La première constatation qui s’impose est que le fondement de la contrefaçon est impuissant à prohiber le détournement humoristique des marques dans ce type d’affaires.
Ainsi, dans une affaire opposant le réseau voltaire au Groupe Danone, par un arrêt du 30 avril 2003, la Cour d’appel de Paris a estimé que des caricatures du logo de Danone publiées par le réseau voltaire sur un site internet intitulé jeboycottedanone.com n’étaient pas de nature à « induire le public en erreur quant à l’identité des auteurs de la communication ».
De même, les sociétés Areva et Esso, dans les contentieux qui les opposaient toutes deux à l’association Greenpeace (celle-ci ayant caricaturé les logos de celles-là sur son site Internet) avaient fait valoir la contrefaçon, mais sans succès. La Cour d’appel de Paris a débouté les deux sociétés aux motifs que les caricatures de Greenpeace ne reproduisaient pas à l’identique les marques semi figuratives d’Esso et d’Areva et, partant, n’engendraient aucun risque de confusion dans l’esprit du public, condition sine qua non de l’application de l’article L.713-3 du Code de la propriété intellectuelle [7].
Mais l’absence de risque de confusion dans l’esprit du public n’est pas le seul fondement de nature à faire échec à l’application de l’article L.713-3 du Code de la propriété intellectuelle. Ainsi, dans les deux arrêts ayant débouté Areva et Esso de leur action en contrefaçon, la Cour d’appel de Paris rappelle que la contrefaçon exige que l’usage répréhensible ait lieu dans la vie des affaires et vise à promouvoir la commercialisation de produits ou de services concurrents. Ce qui n’était pas le cas en l’espèce. La Cour de cassation a également considéré, dans un arrêt du 8 avril 2008, que les associations avaient agi « conformément à leur objet, dans un but d’intérêt général et de santé publique, et par des moyens proportionnés à cette fin » [8].
Ce faisant, la Cour de cassation dégage une conception étroite de la notion d’abus du droit de libre expression. Mais surtout, il s’agit d’une véritable consécration d’un droit à l’humour et à la satire, de nature à faire reculer le seuil de la faute au bénéfice des associations qui poursuivent un but d’intérêt général et/ou de santé publique et qui font un usage purement polémique et étranger à la vie des affaires des caricatures qu’elles publient sur Internet.
Mais peut-on vraiment rire de tout sur Internet ? Rien n’est moins sûr.

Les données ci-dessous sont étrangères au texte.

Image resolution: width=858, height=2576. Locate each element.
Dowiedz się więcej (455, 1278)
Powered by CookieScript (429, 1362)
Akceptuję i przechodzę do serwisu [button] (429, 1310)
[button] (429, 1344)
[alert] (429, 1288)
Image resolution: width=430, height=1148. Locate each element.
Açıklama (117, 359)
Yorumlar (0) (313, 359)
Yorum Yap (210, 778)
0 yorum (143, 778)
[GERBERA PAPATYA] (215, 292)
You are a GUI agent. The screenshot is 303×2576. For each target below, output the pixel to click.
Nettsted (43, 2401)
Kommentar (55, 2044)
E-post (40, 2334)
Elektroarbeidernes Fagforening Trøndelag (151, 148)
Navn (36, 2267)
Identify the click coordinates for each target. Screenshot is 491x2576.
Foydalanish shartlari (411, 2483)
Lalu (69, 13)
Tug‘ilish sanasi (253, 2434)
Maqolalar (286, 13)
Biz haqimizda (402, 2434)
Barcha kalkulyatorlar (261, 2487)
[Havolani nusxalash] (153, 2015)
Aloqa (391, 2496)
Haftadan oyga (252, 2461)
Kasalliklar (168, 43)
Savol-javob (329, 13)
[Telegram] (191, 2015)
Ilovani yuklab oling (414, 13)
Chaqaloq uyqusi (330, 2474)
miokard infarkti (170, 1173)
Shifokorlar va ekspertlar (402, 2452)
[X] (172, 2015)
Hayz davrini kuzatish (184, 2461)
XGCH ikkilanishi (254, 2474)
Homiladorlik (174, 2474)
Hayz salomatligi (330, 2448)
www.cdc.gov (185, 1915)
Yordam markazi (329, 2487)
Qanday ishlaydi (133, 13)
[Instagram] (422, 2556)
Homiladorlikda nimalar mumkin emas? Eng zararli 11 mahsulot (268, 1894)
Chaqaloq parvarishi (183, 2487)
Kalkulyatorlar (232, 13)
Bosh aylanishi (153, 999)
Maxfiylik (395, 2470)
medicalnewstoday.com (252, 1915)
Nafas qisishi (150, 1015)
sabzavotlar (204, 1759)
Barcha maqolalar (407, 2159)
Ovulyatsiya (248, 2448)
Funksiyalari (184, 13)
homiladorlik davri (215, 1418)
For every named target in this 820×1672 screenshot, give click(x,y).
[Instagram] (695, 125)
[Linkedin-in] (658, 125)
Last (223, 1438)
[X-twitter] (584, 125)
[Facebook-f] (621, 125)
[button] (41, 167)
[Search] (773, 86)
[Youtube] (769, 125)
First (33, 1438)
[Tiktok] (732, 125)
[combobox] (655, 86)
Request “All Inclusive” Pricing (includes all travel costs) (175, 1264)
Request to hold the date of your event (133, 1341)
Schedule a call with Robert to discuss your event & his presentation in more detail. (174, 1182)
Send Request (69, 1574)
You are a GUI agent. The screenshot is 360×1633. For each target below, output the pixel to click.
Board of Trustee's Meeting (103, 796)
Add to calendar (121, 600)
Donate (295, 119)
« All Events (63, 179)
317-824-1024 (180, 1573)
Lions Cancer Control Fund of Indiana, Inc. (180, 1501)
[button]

2. … mais pas à n’importe quelle fin…

Un arrêt rendu par la Cour d’appel de Rennes illustre parfaitement la position des juges à l’égard de l’humour lorsque, précisément, celui-ci est employé dans le but de commercialiser des produits ou services.
Le litige opposait la société détentrice de la marque Petit Navire à un vendeur en ligne de tee-shirts humoristiques. Celui-ci proposait sur son site Internet des tee-shirts affichant des slogans parodiant la marque (il était inscrit « Petit Chavire » et « Thon au Fuel Petit chavire ») en les associant au dessin d’un pétrolier en train de faire naufrage. La Cour d’appel de Rennes a considéré, dans son arrêt rendu le 27 avril 2010, que « l’usage d’une telle marque par un opérateur économique dans la vie des affaires, à la seule fin de tirer partie de sa notoriété pour commercialiser ses propres produits, constitue bien une atteinte à la renommée de la marque ». La Cour a donc reconnu que la société commercialisant les tee-shirts avait porté atteinte à la renommée de la marque Petit Navire, et l’a condamnée à réparer cette atteinte.
Cet arrêt est confirmé en tous points par un autre, rendu récemment par la Cour d’appel d’Aix-en-Provence le 14 mars 2012. Une société était poursuivie par la Régie des Transports Marseillais (RTM), pour avoir créé une animation sur son site Internet la montrant mettant à mal ses usagers (des silhouettes étaient renversées comme des quilles par un bus surmonté d’un calicot « en grève »). La Cour d’appel relève que la société en question « a mis en place cette animation à des fins commerciales (la promotion de sa marque et de sa boutique ouverte nouvellement à Marseille) et non exclusivement militantes (la dénonciation des dysfonctionnements répétés d’un service public ne relevant pas à l’évidence de son activité commerciale) ». Elle en conclut que « [cette société] a, donc, abusé droit de libre expression » et la condamne à payer à la RTM des dommages et intérêts.
On comprend à la lecture de cet arrêt que si l’animation humoristique en question avait été réalisée dans le seul but de dénoncer le mauvais fonctionnement des transports en commun marseillais, elle n’aurait pas constitué un abus du droit de libre expression. C’est sa finalité commerciale qui rend ici le trait d’humour abusif.
Si la liberté d’expression est de nature à justifier l’usage détourné d’une marque, c’est uniquement dans un contexte de polémique. Cette tolérance dont fait preuve la jurisprudence cesse dès lors qu’un but lucratif est poursuivi par l’auteur de la caricature [9].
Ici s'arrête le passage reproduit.